Saint-Saëns
Samson et Dalila – Opera in three Acts to a libretto by Ferdinand Lemaire [sung in French with English surtitles]
Samson – Carl Tanner
Dalila – Sara Fulgoni
Abimelech – Nicholas Folwell
Old Hebrew – Christopher Stamboglis
High Priest of Dagon – Michel de Souza
Grange Park Opera Chorus
Bournemouth Symphony Orchestra
Gianluca Marcianò
Patrick Mason – Director
Francis O’Connor – Designer
Nikki Woollaston – Choreographer
Paul Keogan – Lighting Designer
Reviewed by: Peter Reed
Reviewed: 24 June, 2015
Venue: Grange Park Opera, 24 Broad Street, Alresford, Hampshire, England
Although it fares well enough in Europe and the US, it’s been a while since Saint-Saëns’s biblical epic Samson et Dalila has graced the UK – the classic 1981 Royal Opera staging by Elijah Moshinsky and Sidney Nolan was last seen in 2004, there was a Scottish Opera staging in the 1990s, and the Sadler’s Wells one in the 1950s and 1960s.
It’s a wonderful score, up there with the Fourth Piano Concerto, the Third Symphony and the late chamber music, and though it creaks dramatically, it decisively tells the myth of the Jewish underdog Samson spectacularly overcoming the treacherous wiles of Philistine bad girl Delilah, thus restoring the power of the Hebrews’ Jehovah over the Philistines’ god Dagon, half-man, half-fish, all vengeance.
With such a conflict at its centre, the opera is a sitting duck for significant directorial intervention. Yet, rather than go for a period bang up to date, Patrick Mason has chosen the Nazi-collaborative Vichy regime in France during the Second World War as the vehicle for vigorous fascism and no less virulent anti-Semitism. Samson is a Jewish terrorist leader, Dalila a glamorous film star and privileged, duplicitous plaything of the High Priest of Dagon, here reassigned as a Chief Minister.
With its tottering heaps of books dominating the stage, Francis O’Connor’s set hints at Rachel Whiteread’s Holocaust Memorial in Vienna. The production’s building on hostilities ancient and modern isn’t so outlandish as to leak into concept, and the portrayal of the fascist elite’s self-confidence, elegance and casual brutality had the might-is-right ring of truth.

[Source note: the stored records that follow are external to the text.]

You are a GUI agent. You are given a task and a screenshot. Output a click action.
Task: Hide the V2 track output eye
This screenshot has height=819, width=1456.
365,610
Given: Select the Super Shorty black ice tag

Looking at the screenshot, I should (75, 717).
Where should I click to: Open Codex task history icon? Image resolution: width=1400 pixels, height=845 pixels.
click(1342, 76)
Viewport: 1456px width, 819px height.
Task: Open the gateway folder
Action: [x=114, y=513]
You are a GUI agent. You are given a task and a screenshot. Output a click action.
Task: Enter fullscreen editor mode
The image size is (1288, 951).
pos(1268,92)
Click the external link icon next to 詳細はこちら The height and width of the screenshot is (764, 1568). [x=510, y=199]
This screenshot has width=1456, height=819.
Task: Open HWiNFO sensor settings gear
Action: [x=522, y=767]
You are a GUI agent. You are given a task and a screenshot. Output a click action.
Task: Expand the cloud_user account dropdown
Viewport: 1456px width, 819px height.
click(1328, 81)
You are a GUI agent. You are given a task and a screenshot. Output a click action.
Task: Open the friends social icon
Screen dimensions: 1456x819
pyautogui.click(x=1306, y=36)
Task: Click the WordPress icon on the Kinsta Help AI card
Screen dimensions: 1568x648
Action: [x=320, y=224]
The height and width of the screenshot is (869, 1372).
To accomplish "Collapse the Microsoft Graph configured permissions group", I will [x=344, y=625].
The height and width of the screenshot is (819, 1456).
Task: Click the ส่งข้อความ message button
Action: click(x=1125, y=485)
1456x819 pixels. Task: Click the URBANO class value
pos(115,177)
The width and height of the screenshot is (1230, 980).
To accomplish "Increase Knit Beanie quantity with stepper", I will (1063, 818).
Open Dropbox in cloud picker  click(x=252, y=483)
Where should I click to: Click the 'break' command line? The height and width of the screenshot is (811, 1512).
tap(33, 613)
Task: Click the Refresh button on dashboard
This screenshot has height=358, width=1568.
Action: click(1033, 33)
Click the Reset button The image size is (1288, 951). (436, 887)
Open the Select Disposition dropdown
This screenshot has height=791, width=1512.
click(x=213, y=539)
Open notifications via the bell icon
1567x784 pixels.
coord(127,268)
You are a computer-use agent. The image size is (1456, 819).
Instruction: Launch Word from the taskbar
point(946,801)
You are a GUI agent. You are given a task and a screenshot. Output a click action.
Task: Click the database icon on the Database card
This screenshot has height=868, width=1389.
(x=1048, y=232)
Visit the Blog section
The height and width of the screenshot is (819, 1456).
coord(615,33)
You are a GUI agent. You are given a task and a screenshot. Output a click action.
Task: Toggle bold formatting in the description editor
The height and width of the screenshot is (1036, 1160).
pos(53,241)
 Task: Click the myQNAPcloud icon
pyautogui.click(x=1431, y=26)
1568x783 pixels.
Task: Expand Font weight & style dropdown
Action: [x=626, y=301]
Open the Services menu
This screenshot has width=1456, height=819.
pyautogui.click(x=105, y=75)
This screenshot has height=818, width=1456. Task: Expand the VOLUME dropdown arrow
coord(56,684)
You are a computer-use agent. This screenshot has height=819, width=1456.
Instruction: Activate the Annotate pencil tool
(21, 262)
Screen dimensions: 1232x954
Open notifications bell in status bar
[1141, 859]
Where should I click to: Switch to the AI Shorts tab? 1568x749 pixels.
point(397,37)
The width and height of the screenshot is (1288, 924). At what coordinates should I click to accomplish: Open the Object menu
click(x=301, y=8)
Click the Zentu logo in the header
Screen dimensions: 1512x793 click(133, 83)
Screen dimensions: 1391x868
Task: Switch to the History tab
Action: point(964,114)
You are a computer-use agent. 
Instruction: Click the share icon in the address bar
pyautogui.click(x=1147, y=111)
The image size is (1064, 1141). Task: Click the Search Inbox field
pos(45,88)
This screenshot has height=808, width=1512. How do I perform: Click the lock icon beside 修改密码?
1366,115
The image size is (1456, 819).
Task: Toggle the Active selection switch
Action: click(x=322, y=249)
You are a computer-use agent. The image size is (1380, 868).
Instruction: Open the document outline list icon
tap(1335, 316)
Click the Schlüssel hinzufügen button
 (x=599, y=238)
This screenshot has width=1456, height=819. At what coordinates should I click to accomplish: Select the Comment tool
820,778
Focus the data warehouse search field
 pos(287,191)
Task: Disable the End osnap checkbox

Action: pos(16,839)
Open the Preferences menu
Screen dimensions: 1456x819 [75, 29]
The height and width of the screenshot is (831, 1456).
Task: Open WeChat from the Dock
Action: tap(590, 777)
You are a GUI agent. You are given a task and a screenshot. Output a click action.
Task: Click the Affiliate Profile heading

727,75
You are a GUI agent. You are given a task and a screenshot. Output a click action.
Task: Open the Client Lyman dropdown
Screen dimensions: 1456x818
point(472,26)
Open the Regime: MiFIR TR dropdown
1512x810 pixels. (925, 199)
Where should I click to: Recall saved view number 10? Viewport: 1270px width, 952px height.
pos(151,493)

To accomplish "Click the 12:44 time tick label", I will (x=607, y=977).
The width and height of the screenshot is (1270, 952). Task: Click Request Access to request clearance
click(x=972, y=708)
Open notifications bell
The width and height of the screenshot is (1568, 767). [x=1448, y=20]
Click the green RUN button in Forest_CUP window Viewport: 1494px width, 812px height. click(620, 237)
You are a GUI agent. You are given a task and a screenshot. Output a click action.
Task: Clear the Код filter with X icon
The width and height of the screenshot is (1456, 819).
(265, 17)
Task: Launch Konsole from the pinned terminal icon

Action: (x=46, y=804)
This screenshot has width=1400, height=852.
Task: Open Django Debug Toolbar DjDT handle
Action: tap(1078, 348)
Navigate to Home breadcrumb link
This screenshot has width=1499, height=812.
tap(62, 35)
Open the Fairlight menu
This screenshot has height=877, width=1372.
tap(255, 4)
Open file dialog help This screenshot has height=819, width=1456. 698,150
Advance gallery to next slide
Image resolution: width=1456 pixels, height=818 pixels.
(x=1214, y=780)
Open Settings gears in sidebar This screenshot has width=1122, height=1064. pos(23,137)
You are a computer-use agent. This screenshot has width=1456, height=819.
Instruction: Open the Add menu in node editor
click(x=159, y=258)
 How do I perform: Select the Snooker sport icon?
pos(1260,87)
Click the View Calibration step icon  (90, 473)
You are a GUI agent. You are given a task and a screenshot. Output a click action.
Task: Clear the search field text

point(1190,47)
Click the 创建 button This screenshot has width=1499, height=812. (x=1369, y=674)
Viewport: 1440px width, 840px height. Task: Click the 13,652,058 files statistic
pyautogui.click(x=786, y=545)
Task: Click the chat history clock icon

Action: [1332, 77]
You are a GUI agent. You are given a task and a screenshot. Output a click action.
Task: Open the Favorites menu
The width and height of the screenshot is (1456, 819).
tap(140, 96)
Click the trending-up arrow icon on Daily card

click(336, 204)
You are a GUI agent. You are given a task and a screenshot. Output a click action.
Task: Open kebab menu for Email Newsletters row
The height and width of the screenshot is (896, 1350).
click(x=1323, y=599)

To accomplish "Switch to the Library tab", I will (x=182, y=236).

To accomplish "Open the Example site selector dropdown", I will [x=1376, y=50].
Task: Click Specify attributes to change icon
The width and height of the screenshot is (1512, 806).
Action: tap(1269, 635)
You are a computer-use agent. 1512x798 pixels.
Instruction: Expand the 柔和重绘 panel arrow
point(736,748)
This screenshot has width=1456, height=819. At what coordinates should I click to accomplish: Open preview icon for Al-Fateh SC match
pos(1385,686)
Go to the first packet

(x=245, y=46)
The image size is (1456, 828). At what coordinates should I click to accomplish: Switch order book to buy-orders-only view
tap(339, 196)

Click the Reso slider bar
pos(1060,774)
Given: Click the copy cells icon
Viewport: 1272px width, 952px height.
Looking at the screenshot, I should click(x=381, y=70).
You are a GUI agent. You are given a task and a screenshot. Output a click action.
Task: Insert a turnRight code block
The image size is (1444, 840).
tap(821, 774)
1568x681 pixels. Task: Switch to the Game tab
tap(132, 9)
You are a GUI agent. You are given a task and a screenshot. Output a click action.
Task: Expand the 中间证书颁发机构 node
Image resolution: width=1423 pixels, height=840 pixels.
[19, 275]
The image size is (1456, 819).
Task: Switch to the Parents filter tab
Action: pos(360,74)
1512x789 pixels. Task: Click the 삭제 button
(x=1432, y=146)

Crucially, the production has a formidable pair of singers in the lead roles. Carl Tanner, the US tenor who gave Grange Park an excellent Peter Grimes last year, has a similar triumph as Samson. A bit more abandon and savagery wouldn’t have been wasted – think of Jon Vickers in the role – but Tanner still had the grandstanding vocal resources to be superbly heroic and tragic. From his Henry V-style sinew stiffener to his fellow downtrodden Hebrews, his succumbing to Dalila’s charms resulting in his blinding and haircut, and his weighty ‘Vois ma misère’ in prison that opens the third Act, Tanner was in total command.
True, it’s the broadest of broad-brush roles, but one that he intensified in tandem with Sara Fulgoni’s luxurious performance of Dalila, fatal seduction oozing out of her beautiful mezzo. Her singing caressed the life out of Samson in ‘Mon coeur s’ouvre à ta voix’, and her portrayal as a corrupt consort to Michel de Souza’s excellent, Goebbels-like High Priest was sharply directed.
The opera’s other hit, the ‘Bacchanale’, was another clever piece of direction. Instead of a kitschy, orientalist and fleshy ballet, the fascist elite, surrounded by Nazi-style banners bearing the Vichy symbol, settled down to watch Dalila’s latest movie, for which the music is the soundtrack. With the poster a flaming Star of David, the imagined film was obviously a ripe slice of anti-Semitic propaganda. The climax was both a coup de foudre and de theater.
Samson et Dalila is a numbers opera, with clearly defined choruses, arias and ensembles, but Gianluca Marcianò conducted it with such sweep and momentum that you were barely aware of its conventionalism. The Bournemouth Symphony Orchestra caught the particular sensibility of Saint-Saëns’s orchestration and the music’s moments of languid melancholy superbly, and the Grange Park Chorus was terrific in the stirring ‘Israël! romps ta chaîne!’ (Israel, cast off your chains), which it is easy to imagine being pressed into service as a football anthem. Gripping stuff!